The KCL is different from the Kinesis Data Streams APIs that are available in the AWS SDKs. The Kinesis Data Streams APIs help you manage many aspects of Kinesis Data Streams, including creating streams, resharding, and putting and getting records. The KCL provides a layer of abstraction around all these subtasks, specifically so that you can focus on your consumer application’s custom data processing logic. For information about the Kinesis Data Streams API, see the Amazon Kinesis API Reference.
Important
The KCL is a Java library. Support for languages other than Java is provided using
a multi-language interface called the MultiLangDaemon. This daemon is Java-based and
runs in the background when you are using a KCL language other than Java. For
example, if you install the KCL for Python and write your consumer application
entirely in Python, you still need Java installed on your system because of the
MultiLangDaemon. Further, MultiLangDaemon has some default settings that you might
need to customize for your use case, for example, the AWS region that it connects
to. For more information about the MultiLangDaemon on GitHub, see KCL MultiLangDaemon project
The KCL acts as an intermediary between your record processing logic and Kinesis Data Streams.
KCL previous versions
Currently, you can use either of the following supported versions of KCL to build your custom consumer applications:
-
KCL 1.x
For more information, see Develop KCL 1.x consumers
-
KCL 2.x
For more information, see Develop KCL 2.x Consumers
You can use either KCL 1.x or KCL 2.x to build consumer applications that use shared throughput.
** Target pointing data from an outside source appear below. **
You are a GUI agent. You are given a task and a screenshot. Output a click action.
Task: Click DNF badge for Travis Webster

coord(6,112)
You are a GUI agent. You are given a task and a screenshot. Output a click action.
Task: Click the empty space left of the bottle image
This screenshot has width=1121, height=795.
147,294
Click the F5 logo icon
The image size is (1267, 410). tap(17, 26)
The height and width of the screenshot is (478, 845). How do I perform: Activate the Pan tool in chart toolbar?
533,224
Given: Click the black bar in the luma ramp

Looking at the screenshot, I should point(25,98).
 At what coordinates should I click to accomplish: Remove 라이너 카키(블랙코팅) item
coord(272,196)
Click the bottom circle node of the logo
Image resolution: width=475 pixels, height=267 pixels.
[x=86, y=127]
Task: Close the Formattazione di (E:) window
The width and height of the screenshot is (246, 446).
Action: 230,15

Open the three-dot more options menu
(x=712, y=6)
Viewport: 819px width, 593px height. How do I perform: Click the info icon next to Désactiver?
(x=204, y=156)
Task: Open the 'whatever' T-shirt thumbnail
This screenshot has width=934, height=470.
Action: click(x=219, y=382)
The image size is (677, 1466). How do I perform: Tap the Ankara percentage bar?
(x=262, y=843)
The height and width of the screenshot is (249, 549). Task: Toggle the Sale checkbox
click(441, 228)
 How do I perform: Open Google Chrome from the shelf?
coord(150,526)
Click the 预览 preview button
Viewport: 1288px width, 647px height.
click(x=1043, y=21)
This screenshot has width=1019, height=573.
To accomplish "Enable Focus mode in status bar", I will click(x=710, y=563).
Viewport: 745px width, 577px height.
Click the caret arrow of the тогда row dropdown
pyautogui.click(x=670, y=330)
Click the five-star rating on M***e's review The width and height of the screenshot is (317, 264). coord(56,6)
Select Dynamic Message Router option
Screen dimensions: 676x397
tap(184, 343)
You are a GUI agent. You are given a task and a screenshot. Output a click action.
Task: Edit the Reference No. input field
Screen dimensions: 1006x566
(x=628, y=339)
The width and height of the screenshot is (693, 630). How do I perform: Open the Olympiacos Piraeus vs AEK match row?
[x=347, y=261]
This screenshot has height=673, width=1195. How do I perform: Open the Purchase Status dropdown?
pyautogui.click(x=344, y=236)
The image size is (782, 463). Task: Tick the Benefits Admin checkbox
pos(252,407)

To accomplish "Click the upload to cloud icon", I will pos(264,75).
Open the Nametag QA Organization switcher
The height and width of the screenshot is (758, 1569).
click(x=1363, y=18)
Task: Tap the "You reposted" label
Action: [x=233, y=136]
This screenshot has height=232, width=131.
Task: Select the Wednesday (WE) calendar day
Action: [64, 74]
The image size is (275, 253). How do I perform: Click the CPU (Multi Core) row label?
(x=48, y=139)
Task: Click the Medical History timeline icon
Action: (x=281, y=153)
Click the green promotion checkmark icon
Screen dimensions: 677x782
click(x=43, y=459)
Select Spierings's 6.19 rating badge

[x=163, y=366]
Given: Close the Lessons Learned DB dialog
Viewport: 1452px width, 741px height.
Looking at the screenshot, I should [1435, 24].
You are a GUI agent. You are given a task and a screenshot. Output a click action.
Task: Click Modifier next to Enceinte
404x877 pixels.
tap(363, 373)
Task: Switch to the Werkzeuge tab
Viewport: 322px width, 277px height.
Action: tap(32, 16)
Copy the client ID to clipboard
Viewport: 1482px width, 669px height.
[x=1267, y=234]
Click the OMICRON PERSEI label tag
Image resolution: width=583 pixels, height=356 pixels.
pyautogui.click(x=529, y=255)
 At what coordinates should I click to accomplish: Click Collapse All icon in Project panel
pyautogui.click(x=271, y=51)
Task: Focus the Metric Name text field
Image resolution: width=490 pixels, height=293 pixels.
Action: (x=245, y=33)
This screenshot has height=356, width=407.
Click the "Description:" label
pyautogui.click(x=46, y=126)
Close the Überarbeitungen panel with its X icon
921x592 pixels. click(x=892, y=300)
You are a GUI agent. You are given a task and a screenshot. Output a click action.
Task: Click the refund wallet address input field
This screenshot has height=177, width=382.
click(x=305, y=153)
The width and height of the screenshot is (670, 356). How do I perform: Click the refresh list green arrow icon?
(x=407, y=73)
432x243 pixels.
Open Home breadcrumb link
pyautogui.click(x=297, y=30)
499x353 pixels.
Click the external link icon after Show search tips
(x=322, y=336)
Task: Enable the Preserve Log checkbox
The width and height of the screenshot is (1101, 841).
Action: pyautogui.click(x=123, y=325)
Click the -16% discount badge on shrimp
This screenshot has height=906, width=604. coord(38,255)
For more information, see Develop custom consumers with shared throughput using KCL.
To build consumer applications that use dedicated throughput (enhanced fan-out consumers), you can only use KCL 2.x. For more information, see Develop enhanced fan-out consumers with dedicated throughput.
For information about the differences between KCL 1.x and KCL 2.x, and instructions on how to migrate from KCL 1.x to KCL 2.x, see Migrate consumers from KCL 1.x to KCL 2.x.
KCL concepts (previous versions)
-
KCL consumer application – an application that is custom-built using KCL and designed to read and process records from data streams.
-
Consumer application instance - KCL consumer applications are typically distributed, with one or more application instances running simultaneously in order to coordinate on failures and dynamically load balance data record processing.
-
Worker – a high level class that a KCL consumer application instance uses to start processing data.
Important
Each KCL consumer application instance has one worker.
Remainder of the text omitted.